Instruction
Output these lines exactly as they are, every one of them, but leave the pictures out.

Text and item location entries

■ ■ ■ ■ ■

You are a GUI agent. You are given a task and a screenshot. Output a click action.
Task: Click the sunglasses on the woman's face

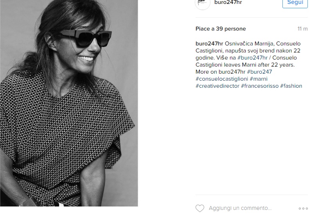point(85,38)
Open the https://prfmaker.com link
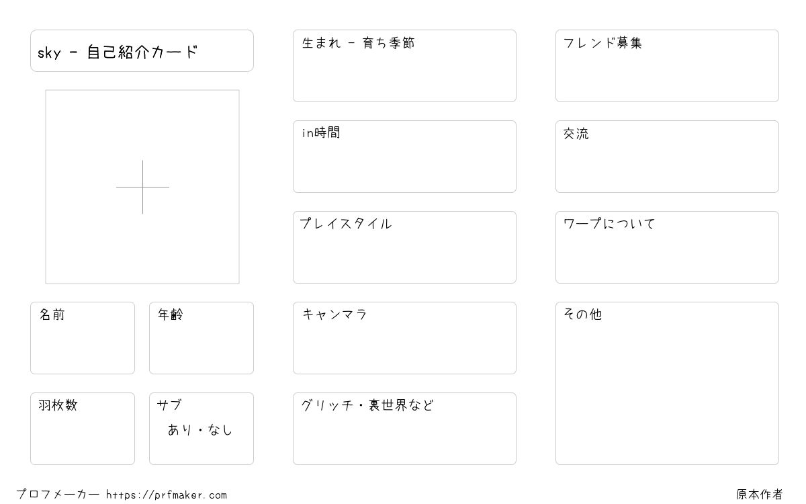The image size is (806, 504). [167, 495]
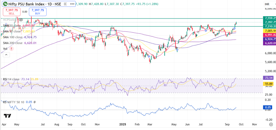The height and width of the screenshot is (130, 276).
Task: Select the RSI 14 close legend
Action: tap(20, 79)
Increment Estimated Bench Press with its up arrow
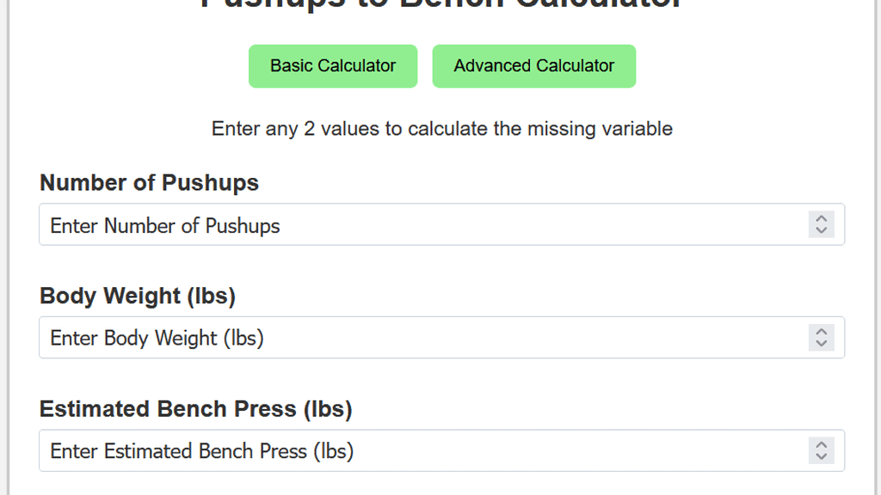Image resolution: width=881 pixels, height=495 pixels. coord(821,446)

■ ■ ■ ■ ■

Response to this task
You are a GUI agent. You are given a task and a screenshot. Output a click action.
Task: Click the sunglasses on the woman's face

point(85,38)
Open the https://prfmaker.com link
The image size is (806, 504). [167, 495]
The height and width of the screenshot is (130, 276).
Task: Select the RSI 14 close legend
Action: tap(20, 79)
Increment Estimated Bench Press with its up arrow
Image resolution: width=881 pixels, height=495 pixels. coord(821,446)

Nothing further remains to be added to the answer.